═════ Recorded data
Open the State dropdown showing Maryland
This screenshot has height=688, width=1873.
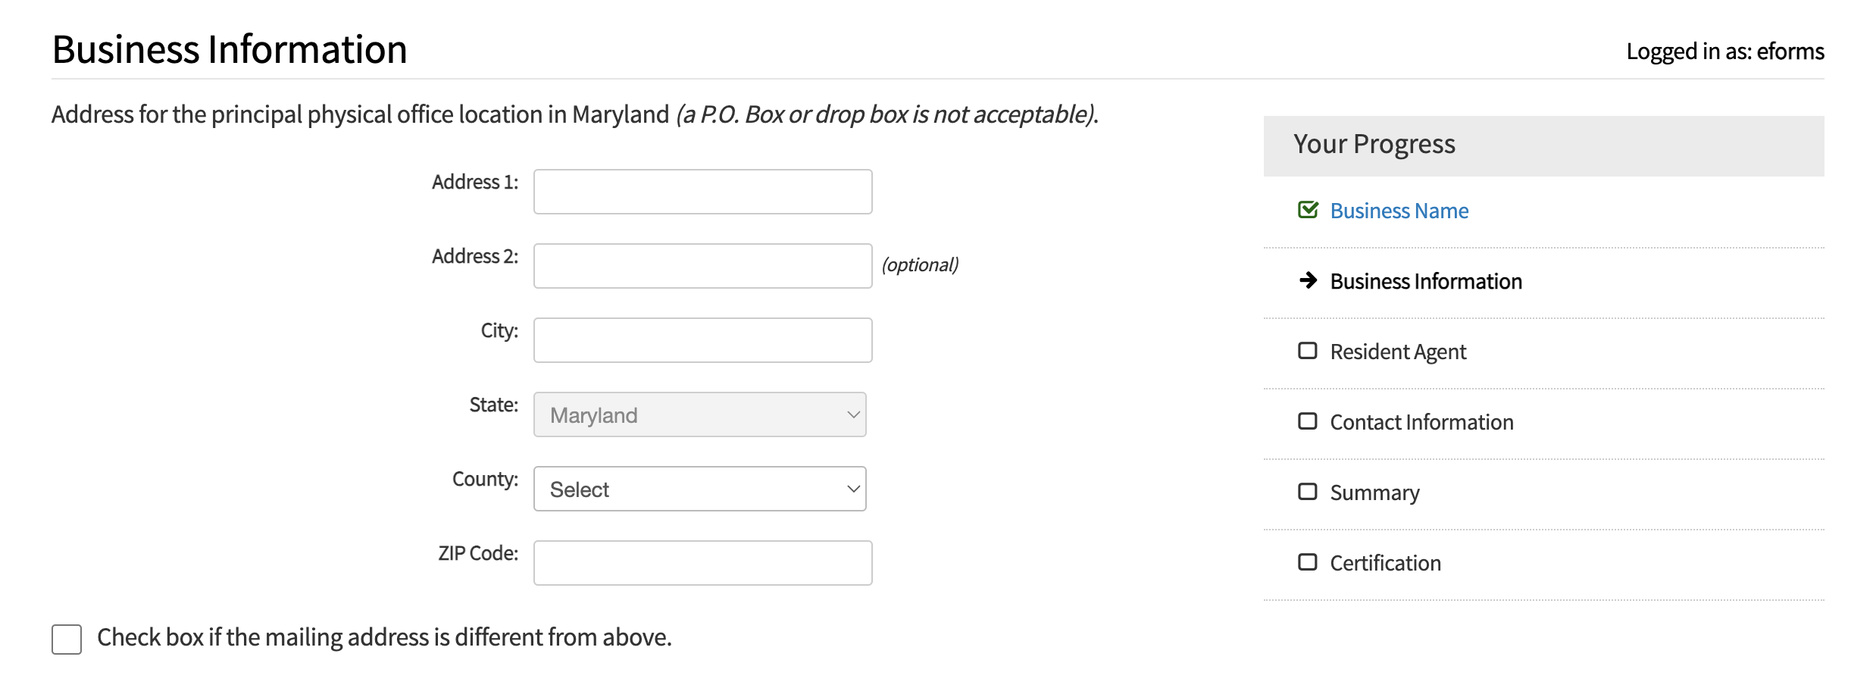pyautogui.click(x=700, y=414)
══════════
═════ Recorded data
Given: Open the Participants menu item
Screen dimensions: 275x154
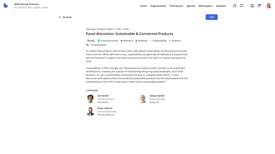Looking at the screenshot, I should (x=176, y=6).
══════════
═════ Recorded data
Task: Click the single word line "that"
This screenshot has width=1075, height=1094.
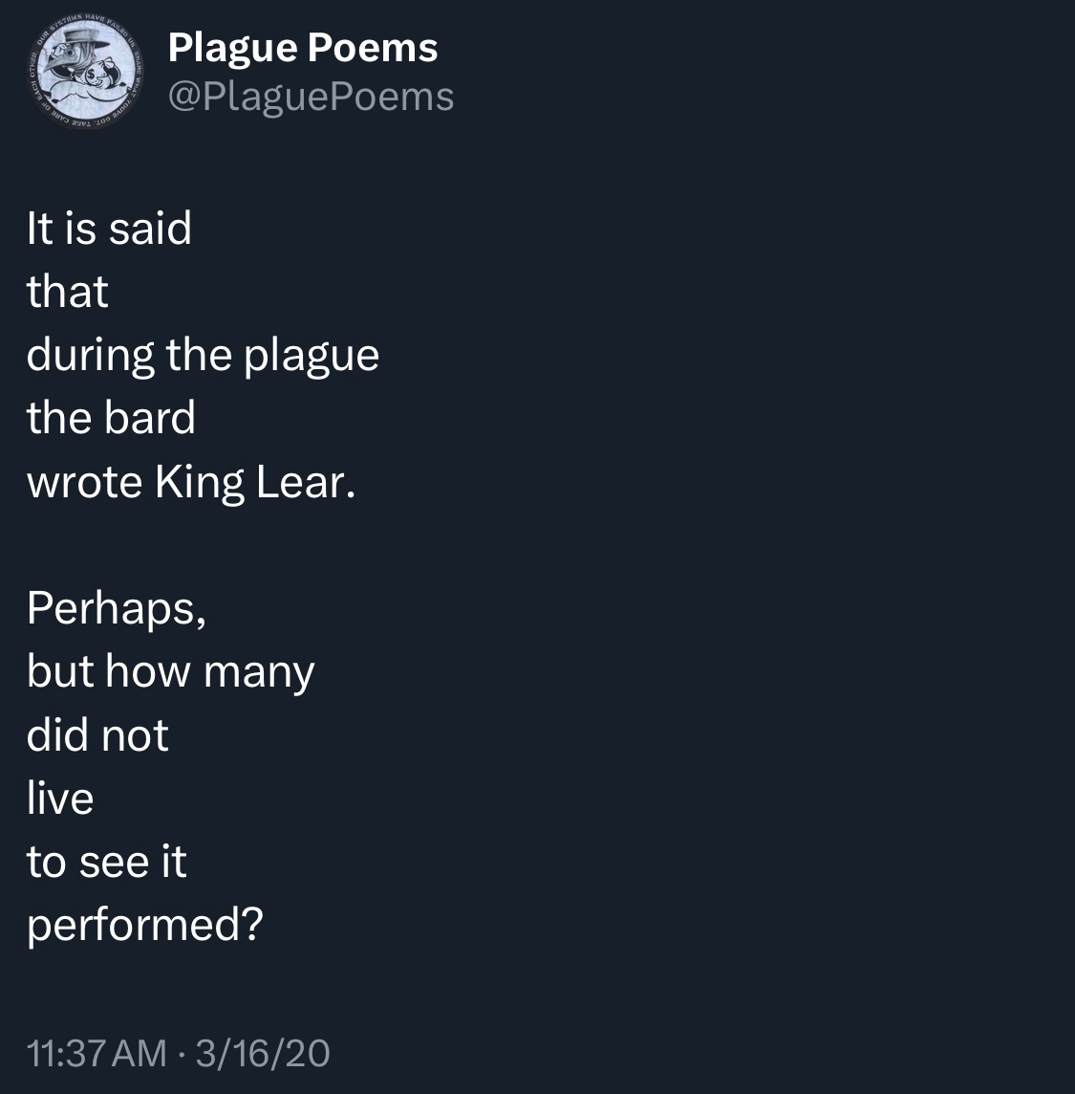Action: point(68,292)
══════════
● Problem to solve
Check each line of the material for the word "Open". Copy the ones that have it.

● Output of the task
Open the State dropdown showing Maryland
Given: Open the Participants menu item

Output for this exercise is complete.